跳至内容

Clarification on Prompt Caching Usage with converse API in Amazon Bedrock

0

Hi AWS Team,

I was reading your blog post on Effectively Using Prompt Caching on Amazon Bedrock, and I noticed that some of the examples reference caching based on system, messages, and tool_choice.

I’d like to confirm whether the following usage pattern is compatible with prompt caching:

response = bedrock_client.converse(
    modelId=model_id,
    messages=messages,
    system=[{"text": system_text}],
    inferenceConfig={
        "maxTokens": 1000,
        "temperature": 0,
        "topP": 0.0
    }
)

Does this invocation format correctly trigger the prompt caching mechanism?

Are there any additional parameters or configurations needed to ensure the cache is utilized?

Is there a way to verify whether a cache hit occurred for a given request? we are trying to prompt caching with ( sonnet3.5/3.7 and nova pro/lite/micro)

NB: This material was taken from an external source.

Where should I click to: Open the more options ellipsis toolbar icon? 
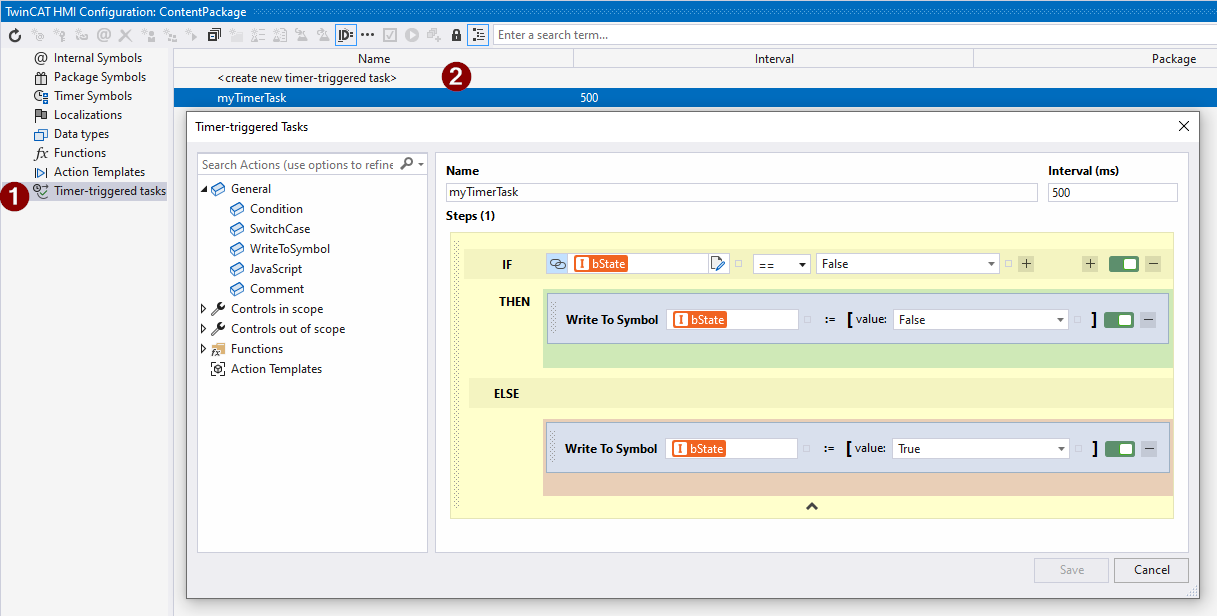pyautogui.click(x=366, y=35)
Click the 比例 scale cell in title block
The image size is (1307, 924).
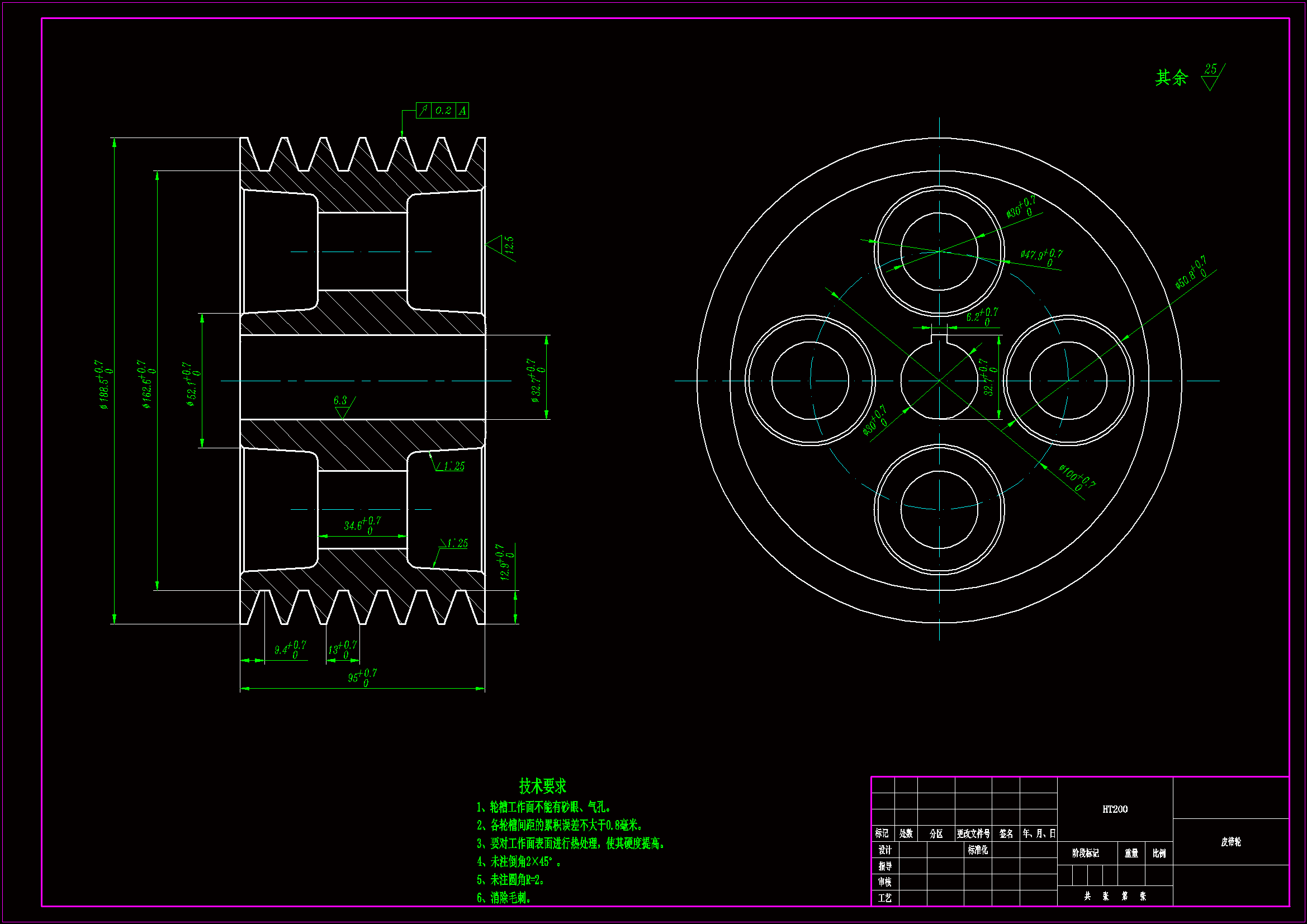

Thanks in advance for your help!

已提问 8 个月前1839 查看次数
1 回答
1

Thank you for your question about prompt caching with the Amazon Bedrock Converse API. I'd be happy to clarify this for you.

The invocation format you've provided is compatible with prompt caching, but it doesn't explicitly set up cache checkpoints. To fully leverage prompt caching, you'll want to add cache checkpoints to your request.

For the Converse API, you can set cache checkpoints in the messages, system, or tools fields. Here's how you could modify your example to include a cache checkpoint in the system field:

response = bedrock_client.converse(
    modelId=model_id,
    messages=messages,
    system=[
        {"text": system_text},
        {"cachePoint": {"type": "default"}}
    ],
    inferenceConfig={
        "maxTokens": 1000,
        "temperature": 0,
        "topP": 0.0
    }
)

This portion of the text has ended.